The analysis used ICD-10, DRG, and OPS codes to study 33 353 German cases of catheter ablation for AF and atrial flutter in 2014. The results came as a shock to many: the rate of overall complications from left atrial ablation (ie, pulmonary vein isolation/AF ablation) was 11.7% to 13.5% with a major complication rate of 3.8% to 7.2%. Complication rates were related to location of ablation and type of energy used. Individual complications were as follows: an average of 7.1% for access site complications defined as bleeding, hematoma, shock, infection, and vascular complications. Pericardial effusion occurred in 3.5%, pneumonia in 0.8%, stroke in 0.6%, and AV block III° in 0.3%. Note that most of the complications were nonmajor complications.
The results came as a shock to many: the rate of overall complications from left atrial ablation (ie, pulmonary vein isolation/AF ablation) was 11.7% to 13.5% with a major complication rate of 3.8% to 7.2%.
Not surprisingly, overall rates of complication with atrial flutter ablations (which are usually right-sided) were lower than those seen with left atrial ablations, at 10.5%. However, it was surprising that major complications were more frequent with right atrial flutter ablations (7.4%), with an in-hospital death rate nearly 4 times as common vs left atrial ablations. There appeared to be an inflection point with respect to complication rates based on the experience of the performing center, with a 1.3 times higher rate in lower volume centers (≤100 left atrial ablations annually) and most of the differences being related to less serious complications, such as vascular access.

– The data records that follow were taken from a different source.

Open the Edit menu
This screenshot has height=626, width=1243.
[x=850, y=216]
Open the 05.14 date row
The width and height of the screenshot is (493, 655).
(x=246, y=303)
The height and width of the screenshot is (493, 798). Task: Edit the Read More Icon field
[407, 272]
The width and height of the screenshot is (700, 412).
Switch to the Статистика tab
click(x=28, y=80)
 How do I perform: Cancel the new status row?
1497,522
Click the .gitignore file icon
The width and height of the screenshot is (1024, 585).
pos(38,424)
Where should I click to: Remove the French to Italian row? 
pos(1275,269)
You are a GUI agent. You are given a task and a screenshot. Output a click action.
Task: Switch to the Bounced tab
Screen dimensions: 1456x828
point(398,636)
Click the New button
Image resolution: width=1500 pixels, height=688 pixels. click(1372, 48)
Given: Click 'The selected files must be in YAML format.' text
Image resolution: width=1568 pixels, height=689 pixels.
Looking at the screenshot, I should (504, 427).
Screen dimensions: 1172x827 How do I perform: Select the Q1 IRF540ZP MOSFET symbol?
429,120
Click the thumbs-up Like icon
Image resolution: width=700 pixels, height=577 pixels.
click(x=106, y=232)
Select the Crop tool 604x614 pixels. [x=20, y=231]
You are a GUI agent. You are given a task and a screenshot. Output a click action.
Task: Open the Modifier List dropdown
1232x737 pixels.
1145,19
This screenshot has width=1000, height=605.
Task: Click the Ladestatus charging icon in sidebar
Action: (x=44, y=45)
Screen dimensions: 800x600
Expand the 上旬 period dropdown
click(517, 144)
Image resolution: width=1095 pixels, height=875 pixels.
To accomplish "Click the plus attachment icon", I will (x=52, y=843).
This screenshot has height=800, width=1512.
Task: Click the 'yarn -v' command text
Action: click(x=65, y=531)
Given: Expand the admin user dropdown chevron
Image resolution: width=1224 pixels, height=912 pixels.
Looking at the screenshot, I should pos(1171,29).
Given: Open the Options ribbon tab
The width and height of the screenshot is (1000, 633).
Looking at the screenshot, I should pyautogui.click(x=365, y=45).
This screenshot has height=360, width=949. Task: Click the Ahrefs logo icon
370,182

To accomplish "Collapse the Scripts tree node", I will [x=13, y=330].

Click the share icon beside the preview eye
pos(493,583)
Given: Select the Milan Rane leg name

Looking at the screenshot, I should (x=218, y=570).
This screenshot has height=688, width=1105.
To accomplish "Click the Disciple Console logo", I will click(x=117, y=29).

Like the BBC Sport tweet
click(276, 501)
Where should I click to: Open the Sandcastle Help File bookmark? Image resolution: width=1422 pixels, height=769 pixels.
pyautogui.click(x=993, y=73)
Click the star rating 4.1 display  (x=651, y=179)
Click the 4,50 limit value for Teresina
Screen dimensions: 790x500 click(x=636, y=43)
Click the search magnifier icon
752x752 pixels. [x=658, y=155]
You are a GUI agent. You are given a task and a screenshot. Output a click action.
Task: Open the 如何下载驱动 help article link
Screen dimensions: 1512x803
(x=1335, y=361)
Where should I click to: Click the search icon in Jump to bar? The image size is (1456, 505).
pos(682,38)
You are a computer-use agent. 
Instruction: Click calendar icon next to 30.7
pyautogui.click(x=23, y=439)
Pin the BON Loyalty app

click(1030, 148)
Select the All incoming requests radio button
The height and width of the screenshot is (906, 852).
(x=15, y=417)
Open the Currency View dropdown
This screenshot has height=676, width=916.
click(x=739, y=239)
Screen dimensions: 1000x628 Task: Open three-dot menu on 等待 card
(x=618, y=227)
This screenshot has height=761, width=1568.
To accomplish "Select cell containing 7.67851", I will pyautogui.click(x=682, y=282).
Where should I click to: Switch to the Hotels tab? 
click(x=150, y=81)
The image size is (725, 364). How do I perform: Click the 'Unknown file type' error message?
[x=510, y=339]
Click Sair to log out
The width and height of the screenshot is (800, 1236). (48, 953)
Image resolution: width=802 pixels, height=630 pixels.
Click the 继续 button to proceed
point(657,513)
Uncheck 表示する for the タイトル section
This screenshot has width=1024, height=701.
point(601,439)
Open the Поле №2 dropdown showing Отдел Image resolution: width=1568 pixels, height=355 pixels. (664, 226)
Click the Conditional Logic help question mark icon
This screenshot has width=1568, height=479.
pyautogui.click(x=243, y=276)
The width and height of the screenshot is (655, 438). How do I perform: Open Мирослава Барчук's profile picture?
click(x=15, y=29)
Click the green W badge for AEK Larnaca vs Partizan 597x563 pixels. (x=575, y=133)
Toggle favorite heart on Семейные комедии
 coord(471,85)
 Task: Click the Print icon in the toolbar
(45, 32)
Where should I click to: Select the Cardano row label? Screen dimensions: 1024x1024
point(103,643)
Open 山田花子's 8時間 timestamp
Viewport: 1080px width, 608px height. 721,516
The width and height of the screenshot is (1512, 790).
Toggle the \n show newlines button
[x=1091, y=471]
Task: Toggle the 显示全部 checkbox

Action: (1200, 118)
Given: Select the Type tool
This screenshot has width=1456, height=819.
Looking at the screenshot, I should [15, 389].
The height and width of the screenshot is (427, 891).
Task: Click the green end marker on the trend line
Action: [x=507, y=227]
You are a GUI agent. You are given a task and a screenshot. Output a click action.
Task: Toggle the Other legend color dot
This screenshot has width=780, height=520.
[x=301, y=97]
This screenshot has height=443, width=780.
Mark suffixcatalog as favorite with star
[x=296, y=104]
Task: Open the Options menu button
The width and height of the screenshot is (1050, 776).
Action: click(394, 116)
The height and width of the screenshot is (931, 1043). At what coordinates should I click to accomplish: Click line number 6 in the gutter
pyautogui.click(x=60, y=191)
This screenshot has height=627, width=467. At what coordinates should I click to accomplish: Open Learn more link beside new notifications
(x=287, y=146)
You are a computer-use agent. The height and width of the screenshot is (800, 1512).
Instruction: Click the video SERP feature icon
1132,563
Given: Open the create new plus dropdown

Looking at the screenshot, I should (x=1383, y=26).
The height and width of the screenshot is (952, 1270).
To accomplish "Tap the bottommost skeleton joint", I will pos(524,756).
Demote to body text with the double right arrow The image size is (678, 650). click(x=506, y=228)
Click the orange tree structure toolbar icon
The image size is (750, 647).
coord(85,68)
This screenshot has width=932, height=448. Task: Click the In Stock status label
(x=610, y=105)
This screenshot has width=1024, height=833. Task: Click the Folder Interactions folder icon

The analysis has multiple strengths, which include its large sample size and its “true world” representation. Limitations include German-only sites and patients and so results may not reflect practice patterns elsewhere. Furthermore, DRG codes are subject to ascertainment bias and may be overly sensitive in detecting complications. A probable explanation for why those patients who underwent right sided atrial flutter ablation had a higher rate of complications was the high prevalence of comorbidities (eg, COPD, CKD, CAD, DM, HF) and not necessarily procedural factors.
The study offers important insights to the evolving understanding of catheter-based therapies for atrial arrhythmias. And, although we certainly shouldn’t throw the baby out with the bathwater when it comes to ablation—it is a valuable treatment for selected patients—we also need to respect that it is not a therapy free of risk.
Reference: Steinbeck G, Sinner MF, Lutz M, et al. Incidence of complications related to catheter ablation of atrial fibrillation and atrial flutter: a nationwide in-hospital analysis of administrative data for Germany in 2014. Eur Heart J. cvy169.